Le premier ministre François Legault affirme fréquemment que le projet de loi 21 est modéré.

À voir les contestations, je me poserais de sérieuses questions sur sa présumée modération. J’ai entendu M. Legault dire un jour que le projet de loi était un premier pas vers une beaucoup plus grande laïcité. Dans ce sens-là, il peut affirmer que ce projet de loi est modéré, ne touchant que l’interdiction du port des signes religieux pour les fonctionnaires et les enseignants et enseignantes de niveau primaire et secondaire. Les garderies, les hôpitaux, les cégeps, les universités, les écoles privées, pour ne nommer que ceux-là, sont exclus de l’application du projet de loi.

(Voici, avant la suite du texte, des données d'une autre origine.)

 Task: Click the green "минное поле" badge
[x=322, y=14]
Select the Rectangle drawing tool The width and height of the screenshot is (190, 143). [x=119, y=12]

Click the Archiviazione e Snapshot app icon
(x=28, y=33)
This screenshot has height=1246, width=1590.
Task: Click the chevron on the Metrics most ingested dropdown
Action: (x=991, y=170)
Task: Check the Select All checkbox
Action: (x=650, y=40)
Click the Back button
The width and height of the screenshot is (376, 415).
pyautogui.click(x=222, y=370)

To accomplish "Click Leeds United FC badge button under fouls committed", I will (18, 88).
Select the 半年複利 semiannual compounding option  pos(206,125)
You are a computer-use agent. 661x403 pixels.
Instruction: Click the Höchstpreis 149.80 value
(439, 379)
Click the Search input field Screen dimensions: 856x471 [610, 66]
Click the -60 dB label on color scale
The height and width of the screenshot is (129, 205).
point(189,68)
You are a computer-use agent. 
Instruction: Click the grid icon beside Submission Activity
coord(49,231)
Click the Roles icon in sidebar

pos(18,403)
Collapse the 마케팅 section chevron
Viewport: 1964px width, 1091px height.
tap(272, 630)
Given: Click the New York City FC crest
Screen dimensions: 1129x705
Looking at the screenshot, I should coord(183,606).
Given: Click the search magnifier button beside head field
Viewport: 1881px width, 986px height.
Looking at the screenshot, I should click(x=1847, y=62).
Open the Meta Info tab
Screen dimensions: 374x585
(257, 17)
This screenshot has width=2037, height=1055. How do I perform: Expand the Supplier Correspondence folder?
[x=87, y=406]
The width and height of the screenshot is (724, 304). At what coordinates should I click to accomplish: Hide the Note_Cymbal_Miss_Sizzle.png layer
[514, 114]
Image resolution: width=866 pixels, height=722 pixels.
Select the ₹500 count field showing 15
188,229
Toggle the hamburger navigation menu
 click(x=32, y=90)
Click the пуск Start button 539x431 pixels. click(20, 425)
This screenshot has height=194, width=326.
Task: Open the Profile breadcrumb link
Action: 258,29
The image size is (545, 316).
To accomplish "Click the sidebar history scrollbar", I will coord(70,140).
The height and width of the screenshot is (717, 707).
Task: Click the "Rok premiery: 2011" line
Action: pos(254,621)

Mais si on regarde le sujet de façon plus globale, l’appréciation change : suspension et violation présumée des libertés fondamentales de religion, de conscience et d’expression, refus au préalable de soumettre la question aux tribunaux (clauses dérogatoires), non-respect du droit à l’égalité en matière d’emploi pour certaines femmes et non-respect du principe constitutionnel de protection des minorités. Vu sous cet angle, le projet de loi 21 est bien loin d’être modéré.

Ce qui aurait été beaucoup plus consensuel serait d’avoir accepté le «compromis Bouchard-Taylor» et d’obliger les fonctionnaires à recevoir et donner des services à visage découvert. Et d’arrêter cela là. Cette démarche législative aurait été présentée aux tribunaux pour être validée.